Alejandro P. Adam, PhD

Associate Professor

Molecular and Cellular Physiology

Areas of Study

Disproportionate Inflammatory Responses

Education

University of Buenos Aires2007PhD
University of Buenos Aires1999BS/MS

Research

Our mission is to find novel therapeutics to treat tissue damage and organ dysfunction caused by disproportionate inflammatory responses. We aim to achieve that by identifying the most critical mechanisms of the pathophysiology that lead to chronic and excessive inflammation.

Find more info on Dr. Adam's website

When inflammation goes awry

A cytokine-driven acute increase in vascular permeability is an essential feature of the inflammatory response leading to tissue repair and pathogen clearance. However, sustained vascular leakage due to prolonged or exacerbated inflammation leads to organ damage, lasting sequelae and increased mortality. Multiple edemagenic factors are known to participate in the initial changes in endothelial permeability via well-defined mechanisms. The mechanism mediating the acute (minutes to hours) responses to proinflammatory cytokine signaling are well-described: phosphorylation of tyrosines in adherens junction proteins and an increase in actin-myosin contractility are two main mechanisms leading to a quick loss of endothelial intercellular adhesion and thus an increase in vascular permeability. Despite its importance in severe and chronic inflammation, little is known about the changes in the endothelium leading to a sustained (lasting hours to days) vascular barrier breakdown. Understanding these long-term mechanisms may prove crucial to allow us to directly target vascular leakage and minimize tissue damage, thus reducing the rates of mortality and chronic sequelae of excessive edema.

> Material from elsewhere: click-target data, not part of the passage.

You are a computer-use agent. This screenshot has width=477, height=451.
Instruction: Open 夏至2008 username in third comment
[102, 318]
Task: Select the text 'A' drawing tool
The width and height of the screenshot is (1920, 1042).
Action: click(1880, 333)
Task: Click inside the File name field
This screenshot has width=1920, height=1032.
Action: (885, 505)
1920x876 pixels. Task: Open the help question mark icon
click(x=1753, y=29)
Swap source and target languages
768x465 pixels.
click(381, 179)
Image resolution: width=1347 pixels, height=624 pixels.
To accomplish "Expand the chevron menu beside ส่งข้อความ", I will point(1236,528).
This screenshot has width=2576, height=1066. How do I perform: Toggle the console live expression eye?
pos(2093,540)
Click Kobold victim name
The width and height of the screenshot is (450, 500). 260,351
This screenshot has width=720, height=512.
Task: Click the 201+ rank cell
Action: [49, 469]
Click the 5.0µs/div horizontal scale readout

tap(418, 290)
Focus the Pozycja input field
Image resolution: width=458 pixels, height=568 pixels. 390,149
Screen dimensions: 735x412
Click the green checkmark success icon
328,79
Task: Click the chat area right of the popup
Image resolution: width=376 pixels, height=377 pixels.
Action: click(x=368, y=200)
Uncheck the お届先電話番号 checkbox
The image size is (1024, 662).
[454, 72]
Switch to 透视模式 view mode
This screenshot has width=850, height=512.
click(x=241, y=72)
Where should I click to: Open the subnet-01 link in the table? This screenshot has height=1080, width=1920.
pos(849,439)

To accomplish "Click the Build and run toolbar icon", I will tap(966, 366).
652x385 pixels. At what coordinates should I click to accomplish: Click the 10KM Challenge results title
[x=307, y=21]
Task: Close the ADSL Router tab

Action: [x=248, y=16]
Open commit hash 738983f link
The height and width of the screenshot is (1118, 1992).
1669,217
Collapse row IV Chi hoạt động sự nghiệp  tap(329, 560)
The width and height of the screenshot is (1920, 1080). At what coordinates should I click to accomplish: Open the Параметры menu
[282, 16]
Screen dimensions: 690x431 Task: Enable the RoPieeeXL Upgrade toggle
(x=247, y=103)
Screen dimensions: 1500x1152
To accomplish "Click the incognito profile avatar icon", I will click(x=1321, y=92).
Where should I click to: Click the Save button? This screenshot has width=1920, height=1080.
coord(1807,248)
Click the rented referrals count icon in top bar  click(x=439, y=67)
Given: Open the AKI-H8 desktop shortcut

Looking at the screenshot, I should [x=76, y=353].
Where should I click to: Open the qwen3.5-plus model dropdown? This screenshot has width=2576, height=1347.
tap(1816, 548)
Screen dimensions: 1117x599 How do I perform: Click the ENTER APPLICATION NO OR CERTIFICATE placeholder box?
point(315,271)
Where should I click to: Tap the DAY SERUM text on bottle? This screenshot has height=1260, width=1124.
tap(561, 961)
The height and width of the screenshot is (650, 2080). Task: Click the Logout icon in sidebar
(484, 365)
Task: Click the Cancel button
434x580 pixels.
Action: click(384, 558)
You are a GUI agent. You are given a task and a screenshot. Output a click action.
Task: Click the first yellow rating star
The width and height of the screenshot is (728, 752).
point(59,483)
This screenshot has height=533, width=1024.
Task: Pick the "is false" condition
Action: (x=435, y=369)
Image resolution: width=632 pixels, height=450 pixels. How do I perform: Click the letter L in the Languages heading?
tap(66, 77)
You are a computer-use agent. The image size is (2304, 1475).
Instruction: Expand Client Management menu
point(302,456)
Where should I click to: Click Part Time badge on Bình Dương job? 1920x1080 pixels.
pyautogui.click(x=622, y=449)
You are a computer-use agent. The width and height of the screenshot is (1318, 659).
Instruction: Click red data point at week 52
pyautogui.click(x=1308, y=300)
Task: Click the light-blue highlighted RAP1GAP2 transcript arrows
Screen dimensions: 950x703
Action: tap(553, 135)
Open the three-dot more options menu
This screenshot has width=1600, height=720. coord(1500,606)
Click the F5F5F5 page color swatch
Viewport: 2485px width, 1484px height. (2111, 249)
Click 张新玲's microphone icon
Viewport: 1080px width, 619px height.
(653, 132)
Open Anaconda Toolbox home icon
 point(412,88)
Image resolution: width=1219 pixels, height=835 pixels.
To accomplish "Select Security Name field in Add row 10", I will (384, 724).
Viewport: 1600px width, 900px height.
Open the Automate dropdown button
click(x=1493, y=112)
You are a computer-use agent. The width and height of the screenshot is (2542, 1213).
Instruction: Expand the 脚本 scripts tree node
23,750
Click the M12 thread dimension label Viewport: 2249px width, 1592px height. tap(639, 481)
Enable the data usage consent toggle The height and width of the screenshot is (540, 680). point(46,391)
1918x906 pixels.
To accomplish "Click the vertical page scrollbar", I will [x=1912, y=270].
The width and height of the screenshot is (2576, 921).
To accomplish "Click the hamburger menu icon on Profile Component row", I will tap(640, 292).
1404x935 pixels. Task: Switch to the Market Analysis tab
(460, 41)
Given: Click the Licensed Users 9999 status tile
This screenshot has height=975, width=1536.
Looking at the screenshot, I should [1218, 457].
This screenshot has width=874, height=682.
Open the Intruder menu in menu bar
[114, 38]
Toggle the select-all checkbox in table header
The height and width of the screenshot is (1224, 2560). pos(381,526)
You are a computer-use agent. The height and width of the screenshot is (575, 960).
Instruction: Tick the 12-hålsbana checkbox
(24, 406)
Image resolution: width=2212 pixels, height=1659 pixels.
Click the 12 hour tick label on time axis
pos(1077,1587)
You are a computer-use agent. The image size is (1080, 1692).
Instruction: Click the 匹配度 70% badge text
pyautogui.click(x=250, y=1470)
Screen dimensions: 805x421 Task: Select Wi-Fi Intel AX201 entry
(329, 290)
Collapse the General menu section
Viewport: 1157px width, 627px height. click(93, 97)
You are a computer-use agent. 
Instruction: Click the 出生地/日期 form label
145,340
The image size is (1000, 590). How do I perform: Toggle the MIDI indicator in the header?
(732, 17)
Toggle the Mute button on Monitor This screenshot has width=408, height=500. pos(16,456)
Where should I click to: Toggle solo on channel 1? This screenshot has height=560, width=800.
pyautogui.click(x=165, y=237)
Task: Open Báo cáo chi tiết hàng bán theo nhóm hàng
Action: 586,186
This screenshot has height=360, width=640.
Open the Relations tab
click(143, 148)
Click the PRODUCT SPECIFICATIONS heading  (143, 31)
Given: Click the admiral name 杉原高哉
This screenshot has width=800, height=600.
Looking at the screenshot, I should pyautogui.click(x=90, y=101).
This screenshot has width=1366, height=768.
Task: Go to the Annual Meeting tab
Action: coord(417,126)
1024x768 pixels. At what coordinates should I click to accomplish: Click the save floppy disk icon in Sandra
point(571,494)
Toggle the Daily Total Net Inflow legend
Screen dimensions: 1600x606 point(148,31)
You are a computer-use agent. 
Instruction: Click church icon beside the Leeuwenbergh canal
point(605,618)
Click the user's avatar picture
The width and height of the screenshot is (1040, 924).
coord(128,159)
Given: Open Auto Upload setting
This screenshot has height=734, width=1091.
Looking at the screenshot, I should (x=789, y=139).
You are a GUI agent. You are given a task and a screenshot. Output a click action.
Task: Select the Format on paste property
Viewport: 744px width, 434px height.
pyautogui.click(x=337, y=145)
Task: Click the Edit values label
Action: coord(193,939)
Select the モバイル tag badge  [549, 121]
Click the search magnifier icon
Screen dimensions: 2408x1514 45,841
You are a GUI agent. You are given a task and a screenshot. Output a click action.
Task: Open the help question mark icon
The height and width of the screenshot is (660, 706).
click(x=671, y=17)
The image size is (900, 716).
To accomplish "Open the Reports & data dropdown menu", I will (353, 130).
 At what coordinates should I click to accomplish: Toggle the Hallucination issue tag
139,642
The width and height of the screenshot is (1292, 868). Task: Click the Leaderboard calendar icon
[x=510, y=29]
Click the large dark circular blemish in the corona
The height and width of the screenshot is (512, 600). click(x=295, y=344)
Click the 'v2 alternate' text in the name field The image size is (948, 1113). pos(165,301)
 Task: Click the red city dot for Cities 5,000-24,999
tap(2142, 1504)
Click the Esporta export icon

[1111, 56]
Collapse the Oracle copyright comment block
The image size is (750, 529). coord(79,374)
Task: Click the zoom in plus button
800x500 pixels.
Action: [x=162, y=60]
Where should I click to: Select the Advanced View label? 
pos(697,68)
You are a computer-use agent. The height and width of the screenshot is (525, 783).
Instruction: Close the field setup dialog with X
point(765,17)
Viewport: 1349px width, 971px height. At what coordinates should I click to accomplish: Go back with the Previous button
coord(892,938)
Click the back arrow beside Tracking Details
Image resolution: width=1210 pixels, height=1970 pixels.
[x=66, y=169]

Endothelial signaling leading to edema – a role for STAT3

Multicellular organisms depend on strong, stable intercellular adhesion structures to maintain a cohesive state, but also on mechanisms to allow the separation of cells when required. Cells are held together by distinct cellular junctions, consisting of protein complexes that confer them with particular characteristics, such as protection against mechanical stress, barrier function, and cell-cell communication. These are the tight junction, the adherens junction (AJ), and the desmosome.

Our published and unpublished data led us to propose that the extent and intensity of proinflammatory signaling in the endothelium is subject to control by multiple canonical and non-canonical tyrosine and serine/threonine kinases, leading to drastic differences in the overall barrier function loss. It is well accepted that phosphorylation of tyrosines in adherens junction proteins and an increase in actin-myosin contractility are two main mechanisms leading to a quick loss of endothelial intercellular adhesion and thus an increase in vascular permeability. In addition, mechanisms such as NF-κB-dependent transcriptional regulation are known to contribute to the loss of barrier function hours after treatment with the proinflammatory cytokine TNF-α. The relative importance of each pathway (cell contraction, transcriptional regulation and adherens junction phosphorylation) is still a matter of debate and the level of crosstalk between these signaling mechanisms is poorly understood.

Despite the well-accepted role of IL-6 in inflammatory diseases, including vascular barrier breakdown, little is known about the signaling pathways required for IL-6-induced barrier loss, beyond the IL-6-induced activation of JAK kinase activity. IL-6 initiates signaling by binding to a heterodimeric receptor complex involving the gp80 (IL-6Rα) and gp130 subunits. Binding of the IL-6•IL-6Rα complex to gp130 allows gp130 to activate the JAK family of kinases (comprising JAK1, 2, 3 and TYK2) resulting in the stimulation of a number of downstream pathways. STAT3 phosphorylation at Y705 directly by JAK drives STAT3 dimerization, nuclear localization and binding to responsive promoter elements (23). In addition, JAK activity also promotes the recruitment of SHP2 and activation of PI3K/Akt and Raf/MEK/Erk pathways. In vivo, IL-6 and JAK signaling are critical factors in the development of edema following LPS or VEGF treatment as well as in models of heart ischemia/reperfusion, hemorrhagic shock, and focal cerebral ischemia. In vitro, IL-6-induced increases in permeability in the endothelium require JAK as demonstrated using inhibitors of JAK activity. We recently showed that IL-6 promotes an increase in endothelial monolayer permeability that lasts over 24 h and demonstrate that activation of Src and MEK/Erk pathways are required only for short-term increases in permeability, being dispensable after 2 h. Instead, JAK-mediated STAT3 phosphorylation at Y705 and de novo synthesis of RNA and proteins mediate the sustained increase in permeability.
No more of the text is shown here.